Interface element records:
- - -
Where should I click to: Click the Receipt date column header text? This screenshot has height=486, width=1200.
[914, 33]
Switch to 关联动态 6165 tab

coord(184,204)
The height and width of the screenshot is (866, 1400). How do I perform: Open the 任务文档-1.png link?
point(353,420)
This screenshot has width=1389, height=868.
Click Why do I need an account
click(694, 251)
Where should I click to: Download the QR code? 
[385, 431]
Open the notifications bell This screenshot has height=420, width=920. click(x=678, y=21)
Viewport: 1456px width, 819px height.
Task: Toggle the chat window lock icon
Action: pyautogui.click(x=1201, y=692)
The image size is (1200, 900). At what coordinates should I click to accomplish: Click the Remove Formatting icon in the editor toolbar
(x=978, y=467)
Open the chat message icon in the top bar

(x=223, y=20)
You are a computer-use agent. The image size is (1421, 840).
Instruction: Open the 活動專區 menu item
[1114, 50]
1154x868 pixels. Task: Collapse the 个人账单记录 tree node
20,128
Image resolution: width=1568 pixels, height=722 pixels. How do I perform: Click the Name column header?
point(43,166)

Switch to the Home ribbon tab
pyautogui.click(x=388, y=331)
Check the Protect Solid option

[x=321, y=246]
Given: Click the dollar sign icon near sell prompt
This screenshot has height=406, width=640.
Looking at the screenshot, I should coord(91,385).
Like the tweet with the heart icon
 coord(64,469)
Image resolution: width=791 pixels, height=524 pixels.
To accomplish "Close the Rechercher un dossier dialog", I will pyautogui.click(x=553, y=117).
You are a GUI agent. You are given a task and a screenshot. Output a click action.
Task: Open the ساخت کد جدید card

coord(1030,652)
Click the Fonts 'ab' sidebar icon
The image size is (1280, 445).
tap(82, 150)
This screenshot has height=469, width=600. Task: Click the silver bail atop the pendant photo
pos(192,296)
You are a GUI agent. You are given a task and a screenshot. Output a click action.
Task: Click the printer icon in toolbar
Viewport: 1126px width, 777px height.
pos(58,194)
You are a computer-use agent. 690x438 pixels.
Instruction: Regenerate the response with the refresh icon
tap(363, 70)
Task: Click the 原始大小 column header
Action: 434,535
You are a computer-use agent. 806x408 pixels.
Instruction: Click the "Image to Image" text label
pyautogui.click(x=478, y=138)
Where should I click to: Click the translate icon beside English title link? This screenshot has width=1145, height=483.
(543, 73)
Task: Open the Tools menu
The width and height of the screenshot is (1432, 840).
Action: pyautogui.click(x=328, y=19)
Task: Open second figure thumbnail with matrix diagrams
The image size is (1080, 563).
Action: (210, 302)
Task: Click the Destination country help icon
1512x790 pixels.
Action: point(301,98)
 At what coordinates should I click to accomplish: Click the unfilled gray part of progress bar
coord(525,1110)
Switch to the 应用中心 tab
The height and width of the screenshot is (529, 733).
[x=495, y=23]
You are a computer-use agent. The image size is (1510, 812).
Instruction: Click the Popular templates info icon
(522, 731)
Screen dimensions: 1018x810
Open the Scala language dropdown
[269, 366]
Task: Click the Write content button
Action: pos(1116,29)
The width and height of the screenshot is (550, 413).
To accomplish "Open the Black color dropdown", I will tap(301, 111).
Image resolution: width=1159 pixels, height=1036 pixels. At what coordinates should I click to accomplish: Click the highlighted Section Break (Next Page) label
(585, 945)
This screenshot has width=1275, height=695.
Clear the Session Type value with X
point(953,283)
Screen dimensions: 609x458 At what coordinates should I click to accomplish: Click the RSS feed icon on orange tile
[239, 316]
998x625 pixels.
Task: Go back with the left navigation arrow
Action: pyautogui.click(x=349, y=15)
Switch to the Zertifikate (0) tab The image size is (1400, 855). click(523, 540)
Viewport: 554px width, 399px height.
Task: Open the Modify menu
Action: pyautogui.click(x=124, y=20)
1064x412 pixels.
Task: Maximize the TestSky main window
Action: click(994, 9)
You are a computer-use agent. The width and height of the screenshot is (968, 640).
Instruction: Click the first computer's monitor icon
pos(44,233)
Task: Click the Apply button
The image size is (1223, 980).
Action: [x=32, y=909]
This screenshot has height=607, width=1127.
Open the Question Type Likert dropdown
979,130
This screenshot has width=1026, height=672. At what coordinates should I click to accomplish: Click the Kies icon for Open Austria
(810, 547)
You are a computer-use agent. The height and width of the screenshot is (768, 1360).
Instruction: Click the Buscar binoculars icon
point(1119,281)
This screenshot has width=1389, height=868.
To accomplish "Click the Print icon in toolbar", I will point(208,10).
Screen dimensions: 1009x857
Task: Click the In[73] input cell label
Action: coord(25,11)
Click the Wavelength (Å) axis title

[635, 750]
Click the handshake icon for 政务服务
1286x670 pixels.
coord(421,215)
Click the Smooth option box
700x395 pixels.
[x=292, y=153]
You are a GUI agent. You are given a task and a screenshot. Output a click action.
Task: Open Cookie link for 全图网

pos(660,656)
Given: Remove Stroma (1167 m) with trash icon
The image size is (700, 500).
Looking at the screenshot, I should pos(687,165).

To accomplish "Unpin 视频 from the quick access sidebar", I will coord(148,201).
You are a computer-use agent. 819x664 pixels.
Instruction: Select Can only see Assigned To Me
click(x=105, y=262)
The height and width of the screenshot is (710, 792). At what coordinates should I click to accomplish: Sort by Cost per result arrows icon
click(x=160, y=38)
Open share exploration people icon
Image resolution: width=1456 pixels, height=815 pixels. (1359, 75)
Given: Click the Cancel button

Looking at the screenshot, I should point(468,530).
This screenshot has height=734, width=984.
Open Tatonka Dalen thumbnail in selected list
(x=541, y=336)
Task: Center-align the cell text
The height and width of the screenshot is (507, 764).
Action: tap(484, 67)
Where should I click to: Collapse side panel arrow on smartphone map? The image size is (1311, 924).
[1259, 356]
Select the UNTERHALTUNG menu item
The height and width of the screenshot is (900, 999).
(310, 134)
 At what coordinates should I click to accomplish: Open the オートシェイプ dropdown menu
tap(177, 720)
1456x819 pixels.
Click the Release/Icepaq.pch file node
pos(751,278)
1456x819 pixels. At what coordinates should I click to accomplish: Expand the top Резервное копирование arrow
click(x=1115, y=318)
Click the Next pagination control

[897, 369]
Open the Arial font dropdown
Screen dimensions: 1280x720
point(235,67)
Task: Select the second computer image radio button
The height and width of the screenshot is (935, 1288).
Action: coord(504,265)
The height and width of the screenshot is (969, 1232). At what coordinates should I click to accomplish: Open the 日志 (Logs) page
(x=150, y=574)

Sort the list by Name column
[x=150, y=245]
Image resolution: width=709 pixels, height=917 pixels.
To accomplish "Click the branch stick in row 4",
- - -
**REQUIRED TASK:**
Duplicate every line of the records above without any changes.

**SOLUTION TO THIS TASK:**
Where should I click to: Click the Receipt date column header text? This screenshot has height=486, width=1200.
[914, 33]
Switch to 关联动态 6165 tab

coord(184,204)
The height and width of the screenshot is (866, 1400). How do I perform: Open the 任务文档-1.png link?
point(353,420)
This screenshot has width=1389, height=868.
Click Why do I need an account
click(694, 251)
Where should I click to: Download the QR code? 
[385, 431]
Open the notifications bell This screenshot has height=420, width=920. click(x=678, y=21)
Viewport: 1456px width, 819px height.
Task: Toggle the chat window lock icon
Action: pyautogui.click(x=1201, y=692)
The image size is (1200, 900). At what coordinates should I click to accomplish: Click the Remove Formatting icon in the editor toolbar
(x=978, y=467)
Open the chat message icon in the top bar

(x=223, y=20)
You are a computer-use agent. The image size is (1421, 840).
Instruction: Open the 活動專區 menu item
[1114, 50]
1154x868 pixels. Task: Collapse the 个人账单记录 tree node
20,128
Image resolution: width=1568 pixels, height=722 pixels. How do I perform: Click the Name column header?
point(43,166)

Switch to the Home ribbon tab
pyautogui.click(x=388, y=331)
Check the Protect Solid option

[x=321, y=246]
Given: Click the dollar sign icon near sell prompt
This screenshot has height=406, width=640.
Looking at the screenshot, I should coord(91,385).
Like the tweet with the heart icon
 coord(64,469)
Image resolution: width=791 pixels, height=524 pixels.
To accomplish "Close the Rechercher un dossier dialog", I will pyautogui.click(x=553, y=117).
You are a GUI agent. You are given a task and a screenshot. Output a click action.
Task: Open the ساخت کد جدید card

coord(1030,652)
Click the Fonts 'ab' sidebar icon
The image size is (1280, 445).
tap(82, 150)
This screenshot has height=469, width=600. Task: Click the silver bail atop the pendant photo
pos(192,296)
You are a GUI agent. You are given a task and a screenshot. Output a click action.
Task: Click the printer icon in toolbar
Viewport: 1126px width, 777px height.
pos(58,194)
You are a computer-use agent. 690x438 pixels.
Instruction: Regenerate the response with the refresh icon
tap(363, 70)
Task: Click the 原始大小 column header
Action: 434,535
You are a computer-use agent. 806x408 pixels.
Instruction: Click the "Image to Image" text label
pyautogui.click(x=478, y=138)
Where should I click to: Click the translate icon beside English title link? This screenshot has width=1145, height=483.
(543, 73)
Task: Open the Tools menu
The width and height of the screenshot is (1432, 840).
Action: pyautogui.click(x=328, y=19)
Task: Open second figure thumbnail with matrix diagrams
The image size is (1080, 563).
Action: (210, 302)
Task: Click the Destination country help icon
1512x790 pixels.
Action: point(301,98)
 At what coordinates should I click to accomplish: Click the unfilled gray part of progress bar
coord(525,1110)
Switch to the 应用中心 tab
The height and width of the screenshot is (529, 733).
[x=495, y=23]
You are a computer-use agent. The image size is (1510, 812).
Instruction: Click the Popular templates info icon
(522, 731)
Screen dimensions: 1018x810
Open the Scala language dropdown
[269, 366]
Task: Click the Write content button
Action: pos(1116,29)
The width and height of the screenshot is (550, 413).
To accomplish "Open the Black color dropdown", I will tap(301, 111).
Image resolution: width=1159 pixels, height=1036 pixels. At what coordinates should I click to accomplish: Click the highlighted Section Break (Next Page) label
(585, 945)
This screenshot has width=1275, height=695.
Clear the Session Type value with X
point(953,283)
Screen dimensions: 609x458 At what coordinates should I click to accomplish: Click the RSS feed icon on orange tile
[239, 316]
998x625 pixels.
Task: Go back with the left navigation arrow
Action: pyautogui.click(x=349, y=15)
Switch to the Zertifikate (0) tab The image size is (1400, 855). click(523, 540)
Viewport: 554px width, 399px height.
Task: Open the Modify menu
Action: pyautogui.click(x=124, y=20)
1064x412 pixels.
Task: Maximize the TestSky main window
Action: click(994, 9)
You are a computer-use agent. The width and height of the screenshot is (968, 640).
Instruction: Click the first computer's monitor icon
pos(44,233)
Task: Click the Apply button
The image size is (1223, 980).
Action: [x=32, y=909]
This screenshot has height=607, width=1127.
Open the Question Type Likert dropdown
979,130
This screenshot has width=1026, height=672. At what coordinates should I click to accomplish: Click the Kies icon for Open Austria
(810, 547)
You are a computer-use agent. The height and width of the screenshot is (768, 1360).
Instruction: Click the Buscar binoculars icon
point(1119,281)
This screenshot has width=1389, height=868.
To accomplish "Click the Print icon in toolbar", I will point(208,10).
Screen dimensions: 1009x857
Task: Click the In[73] input cell label
Action: coord(25,11)
Click the Wavelength (Å) axis title

[635, 750]
Click the handshake icon for 政务服务
1286x670 pixels.
coord(421,215)
Click the Smooth option box
700x395 pixels.
[x=292, y=153]
You are a GUI agent. You are given a task and a screenshot. Output a click action.
Task: Open Cookie link for 全图网

pos(660,656)
Given: Remove Stroma (1167 m) with trash icon
The image size is (700, 500).
Looking at the screenshot, I should pos(687,165).

To accomplish "Unpin 视频 from the quick access sidebar", I will coord(148,201).
You are a computer-use agent. 819x664 pixels.
Instruction: Select Can only see Assigned To Me
click(x=105, y=262)
The height and width of the screenshot is (710, 792). At what coordinates should I click to accomplish: Sort by Cost per result arrows icon
click(x=160, y=38)
Open share exploration people icon
Image resolution: width=1456 pixels, height=815 pixels. (1359, 75)
Given: Click the Cancel button

Looking at the screenshot, I should point(468,530).
This screenshot has height=734, width=984.
Open Tatonka Dalen thumbnail in selected list
(x=541, y=336)
Task: Center-align the cell text
The height and width of the screenshot is (507, 764).
Action: tap(484, 67)
Where should I click to: Collapse side panel arrow on smartphone map? The image size is (1311, 924).
[1259, 356]
Select the UNTERHALTUNG menu item
The height and width of the screenshot is (900, 999).
(310, 134)
 At what coordinates should I click to accomplish: Open the オートシェイプ dropdown menu
tap(177, 720)
1456x819 pixels.
Click the Release/Icepaq.pch file node
pos(751,278)
1456x819 pixels. At what coordinates should I click to accomplish: Expand the top Резервное копирование arrow
click(x=1115, y=318)
Click the Next pagination control

[897, 369]
Open the Arial font dropdown
Screen dimensions: 1280x720
point(235,67)
Task: Select the second computer image radio button
The height and width of the screenshot is (935, 1288).
Action: coord(504,265)
The height and width of the screenshot is (969, 1232). At what coordinates should I click to accomplish: Open the 日志 (Logs) page
(x=150, y=574)

Sort the list by Name column
[x=150, y=245]
Image resolution: width=709 pixels, height=917 pixels.
To accomplish "Click the branch stick in row 4",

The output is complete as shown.